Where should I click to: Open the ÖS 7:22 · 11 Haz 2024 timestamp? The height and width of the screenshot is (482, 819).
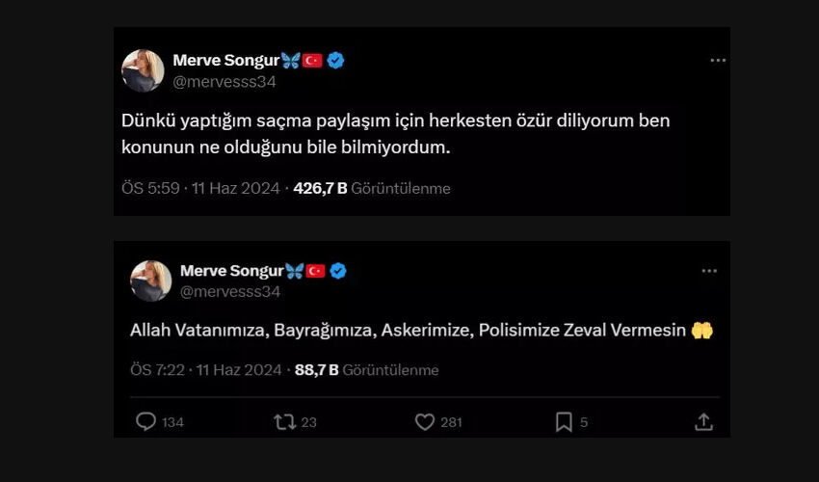pyautogui.click(x=206, y=370)
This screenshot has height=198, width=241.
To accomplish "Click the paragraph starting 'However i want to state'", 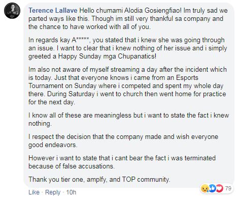I will [122, 162].
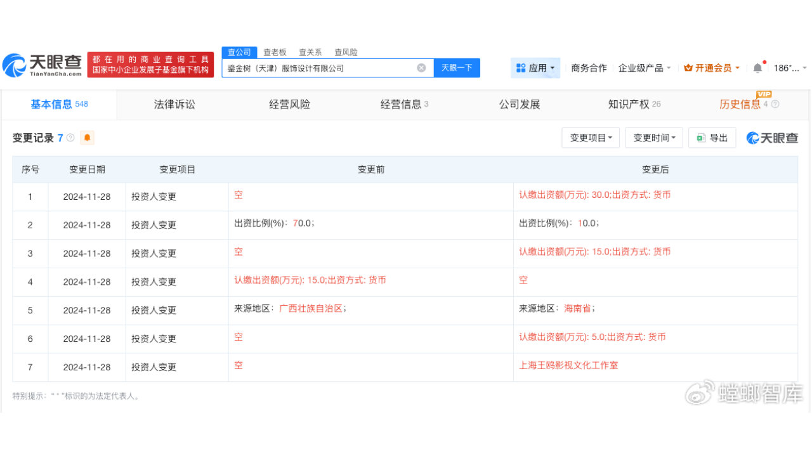Click the TianYanCha logo icon top left
This screenshot has height=456, width=812.
[x=14, y=63]
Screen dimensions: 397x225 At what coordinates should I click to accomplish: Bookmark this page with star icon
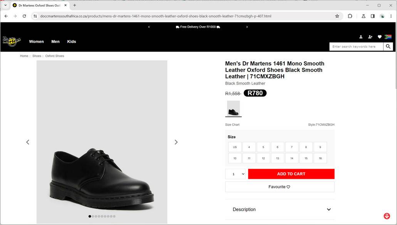[337, 16]
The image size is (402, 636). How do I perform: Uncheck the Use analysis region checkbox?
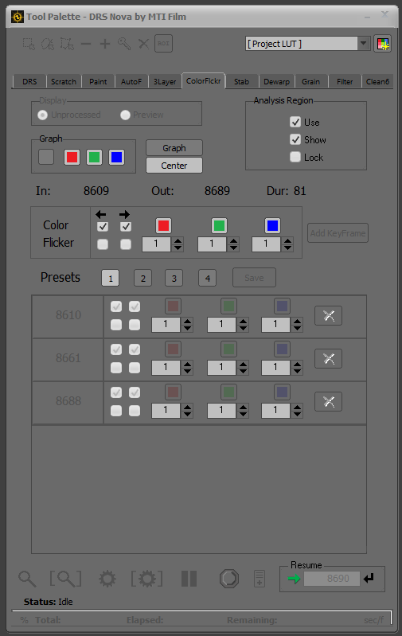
====================
■ What needs to be done ■
Only the lines from the one containing "Screen dimensions: 397x225" through the last line of the entries above, both included, belong in the answer, written out exactly; pictures do not.

■ Result of the exercise ■
Screen dimensions: 397x225 At what coordinates should I click to accomplish: Bookmark this page with star icon
[337, 16]
The image size is (402, 636). How do I perform: Uncheck the Use analysis region checkbox?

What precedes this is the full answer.